··· RECORDS FOR THE TASK

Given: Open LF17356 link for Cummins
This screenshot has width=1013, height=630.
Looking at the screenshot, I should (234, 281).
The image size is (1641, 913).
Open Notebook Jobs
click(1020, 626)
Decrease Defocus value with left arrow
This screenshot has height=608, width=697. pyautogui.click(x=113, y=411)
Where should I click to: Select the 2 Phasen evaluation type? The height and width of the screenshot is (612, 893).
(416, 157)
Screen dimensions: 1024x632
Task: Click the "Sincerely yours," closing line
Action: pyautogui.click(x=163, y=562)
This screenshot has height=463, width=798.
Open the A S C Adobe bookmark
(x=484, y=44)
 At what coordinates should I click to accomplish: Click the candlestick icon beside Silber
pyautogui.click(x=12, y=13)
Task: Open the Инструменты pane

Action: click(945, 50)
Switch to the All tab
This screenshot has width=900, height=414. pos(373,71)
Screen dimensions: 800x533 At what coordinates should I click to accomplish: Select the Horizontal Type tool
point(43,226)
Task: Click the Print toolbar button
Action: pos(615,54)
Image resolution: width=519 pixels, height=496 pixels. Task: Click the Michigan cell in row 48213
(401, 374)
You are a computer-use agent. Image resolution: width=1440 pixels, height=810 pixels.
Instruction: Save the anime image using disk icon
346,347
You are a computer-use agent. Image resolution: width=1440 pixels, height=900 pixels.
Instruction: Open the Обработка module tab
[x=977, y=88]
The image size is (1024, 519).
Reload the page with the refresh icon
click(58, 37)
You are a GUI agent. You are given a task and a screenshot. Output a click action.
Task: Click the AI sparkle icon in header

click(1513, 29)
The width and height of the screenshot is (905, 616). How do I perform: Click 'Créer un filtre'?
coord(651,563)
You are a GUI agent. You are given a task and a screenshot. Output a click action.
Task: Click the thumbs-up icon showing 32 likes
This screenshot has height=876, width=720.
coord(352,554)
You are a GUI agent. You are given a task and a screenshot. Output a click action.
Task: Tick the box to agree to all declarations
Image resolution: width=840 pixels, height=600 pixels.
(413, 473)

······

Scan the entries for lines holding the string "computer", then copy every one of them.

## TASK SOLUTION
You are a computer-use agent. Image resolution: width=1440 pixels, height=810 pixels.
You are a computer-use agent. Image resolution: width=1440 pixels, height=900 pixels.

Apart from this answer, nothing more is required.